Tout dernièrement encore, en s’associant à Salewa (marque italienne experte dans les sports de montagne) pour la création de semelles de chaussures outdoor, Michelin tente de créer un lien entre son savoir-faire (spécialiste de la route et de la liaison au sol) et l’expertise du spécialiste de l’alpinisme. Marque vieille de 80 ans, Salewa fait partie des grandes marques internationales de l’industrie des sports de montagne. Alliant la rigueur germanique et le design italien, la marque fondée à Munich en 1935, et dont le siège se situe à Bolzano en Italie, propose 4 catégories de produits : vêtements, chaussures, équipement et accessoires techniques. Les deux paires de chaussures issues du partenariat bénéficieront d’une technologie inspirée des pneus pour le vélo de montagne et le motocross, et seront destinées aux personnes férues d’entraînements en montagne.

La démarche de Michelin n’est pas anodine puisqu’en réalité le vocabulaire utilisé dans les univers du pneumatique et de la semelle sont très similaires (empreinte au sol, bandes de roulement, stabilité, caoutchouc, etc.).

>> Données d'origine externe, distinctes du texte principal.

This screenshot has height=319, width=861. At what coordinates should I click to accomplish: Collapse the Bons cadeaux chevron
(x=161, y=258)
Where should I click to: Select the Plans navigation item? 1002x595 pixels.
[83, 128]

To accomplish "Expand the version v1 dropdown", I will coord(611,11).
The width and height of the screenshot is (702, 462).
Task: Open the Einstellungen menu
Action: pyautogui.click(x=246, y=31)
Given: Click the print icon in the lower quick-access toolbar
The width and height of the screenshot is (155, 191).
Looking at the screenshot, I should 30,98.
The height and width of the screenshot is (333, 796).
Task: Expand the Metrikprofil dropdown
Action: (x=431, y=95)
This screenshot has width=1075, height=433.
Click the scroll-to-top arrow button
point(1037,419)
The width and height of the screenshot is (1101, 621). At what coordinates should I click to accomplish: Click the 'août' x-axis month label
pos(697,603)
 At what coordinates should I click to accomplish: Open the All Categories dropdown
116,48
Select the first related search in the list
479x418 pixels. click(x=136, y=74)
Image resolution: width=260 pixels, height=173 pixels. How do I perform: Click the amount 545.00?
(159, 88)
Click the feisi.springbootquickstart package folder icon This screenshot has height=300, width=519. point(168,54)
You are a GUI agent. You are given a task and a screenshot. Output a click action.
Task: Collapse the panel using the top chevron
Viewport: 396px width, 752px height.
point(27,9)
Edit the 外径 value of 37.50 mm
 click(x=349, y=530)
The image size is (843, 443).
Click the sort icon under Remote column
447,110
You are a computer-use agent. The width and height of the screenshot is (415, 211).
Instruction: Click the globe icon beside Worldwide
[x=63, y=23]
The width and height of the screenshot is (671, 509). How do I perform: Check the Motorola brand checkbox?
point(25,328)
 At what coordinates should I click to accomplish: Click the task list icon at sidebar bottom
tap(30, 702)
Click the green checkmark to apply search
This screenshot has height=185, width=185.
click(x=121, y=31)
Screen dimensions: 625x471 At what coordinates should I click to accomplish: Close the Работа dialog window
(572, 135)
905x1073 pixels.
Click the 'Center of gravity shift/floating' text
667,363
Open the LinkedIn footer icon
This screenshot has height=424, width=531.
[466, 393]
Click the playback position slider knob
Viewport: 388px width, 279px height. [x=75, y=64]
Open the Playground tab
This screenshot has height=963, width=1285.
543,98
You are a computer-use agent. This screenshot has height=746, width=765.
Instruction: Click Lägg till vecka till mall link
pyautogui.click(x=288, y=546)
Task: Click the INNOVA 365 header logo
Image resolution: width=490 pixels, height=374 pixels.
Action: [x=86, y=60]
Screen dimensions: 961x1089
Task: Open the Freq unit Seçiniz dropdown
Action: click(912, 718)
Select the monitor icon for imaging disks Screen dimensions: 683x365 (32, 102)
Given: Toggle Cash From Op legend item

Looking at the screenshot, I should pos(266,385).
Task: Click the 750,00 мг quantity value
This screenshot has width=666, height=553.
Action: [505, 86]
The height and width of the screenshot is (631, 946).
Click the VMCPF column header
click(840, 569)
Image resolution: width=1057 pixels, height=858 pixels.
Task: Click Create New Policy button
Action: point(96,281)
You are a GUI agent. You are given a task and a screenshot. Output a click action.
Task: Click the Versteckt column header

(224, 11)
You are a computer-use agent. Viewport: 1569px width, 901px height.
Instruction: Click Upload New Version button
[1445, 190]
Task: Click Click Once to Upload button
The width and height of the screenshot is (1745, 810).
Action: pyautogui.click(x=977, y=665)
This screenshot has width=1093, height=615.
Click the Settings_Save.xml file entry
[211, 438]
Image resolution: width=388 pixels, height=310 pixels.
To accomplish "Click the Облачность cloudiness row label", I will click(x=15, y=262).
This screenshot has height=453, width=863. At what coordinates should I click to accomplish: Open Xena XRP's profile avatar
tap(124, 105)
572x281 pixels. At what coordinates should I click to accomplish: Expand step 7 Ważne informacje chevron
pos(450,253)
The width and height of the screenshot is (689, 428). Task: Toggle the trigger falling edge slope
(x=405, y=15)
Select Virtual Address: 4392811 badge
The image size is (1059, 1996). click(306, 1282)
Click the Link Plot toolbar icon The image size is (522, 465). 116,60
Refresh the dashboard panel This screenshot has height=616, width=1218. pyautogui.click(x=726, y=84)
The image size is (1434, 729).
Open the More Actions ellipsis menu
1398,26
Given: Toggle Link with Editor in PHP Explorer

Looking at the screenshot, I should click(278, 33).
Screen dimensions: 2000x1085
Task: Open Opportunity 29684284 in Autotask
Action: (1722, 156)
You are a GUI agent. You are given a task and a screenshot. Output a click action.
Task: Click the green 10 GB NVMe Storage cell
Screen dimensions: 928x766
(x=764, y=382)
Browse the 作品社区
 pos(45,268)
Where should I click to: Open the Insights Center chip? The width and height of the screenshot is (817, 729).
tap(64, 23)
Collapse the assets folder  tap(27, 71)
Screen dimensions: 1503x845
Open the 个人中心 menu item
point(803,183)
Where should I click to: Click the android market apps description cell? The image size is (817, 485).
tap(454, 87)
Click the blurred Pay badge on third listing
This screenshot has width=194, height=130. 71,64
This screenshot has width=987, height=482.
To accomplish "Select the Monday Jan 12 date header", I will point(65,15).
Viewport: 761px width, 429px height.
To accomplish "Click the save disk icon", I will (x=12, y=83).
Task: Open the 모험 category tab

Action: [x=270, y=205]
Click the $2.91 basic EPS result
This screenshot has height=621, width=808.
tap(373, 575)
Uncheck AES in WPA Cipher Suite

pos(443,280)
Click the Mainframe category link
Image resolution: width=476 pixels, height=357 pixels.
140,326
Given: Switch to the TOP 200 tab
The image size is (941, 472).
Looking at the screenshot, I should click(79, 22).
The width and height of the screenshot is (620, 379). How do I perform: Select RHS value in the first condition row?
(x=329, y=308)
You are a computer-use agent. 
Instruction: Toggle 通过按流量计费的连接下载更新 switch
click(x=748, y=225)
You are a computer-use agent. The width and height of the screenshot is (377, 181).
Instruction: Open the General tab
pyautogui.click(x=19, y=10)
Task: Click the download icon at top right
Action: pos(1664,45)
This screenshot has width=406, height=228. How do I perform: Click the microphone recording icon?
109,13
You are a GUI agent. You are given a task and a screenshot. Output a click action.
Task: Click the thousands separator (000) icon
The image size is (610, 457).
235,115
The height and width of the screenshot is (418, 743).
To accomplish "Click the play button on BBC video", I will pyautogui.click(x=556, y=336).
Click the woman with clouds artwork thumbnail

Goodyear avait déjà opté de son côté pour cette démarche en proposant ses semelles sur des chaussures Adidas sous la forme d’un co-branding, permettant alors aux deux marques d’associer leurs valeurs et images.

Michelin déploie donc avec constance, au niveau mondial, sa stratégie d’être le meilleur lien entre la route et l’automobiliste, à travers bien sûr des pneumatiques qui assurent la meilleure liaison au sol possible, mais aussi à travers des services qui aident au mieux l’automobiliste sur la route (guides, cartes, etc.). Ce crédo, en partie résumé dans la signature institutionnelle lancée en 2004 (« une meilleure façon d’avancer » / « a better way forward ») est renouvelé par une démarche d’innovation permanente sur son cœur de métier et alimenté par des actions périphériques sur des terrains connexes. Pas étonnant que Michelin ressorte en tout cas dans un récent sondage dans le top 5 des marques les plus utiles aux yeux des français.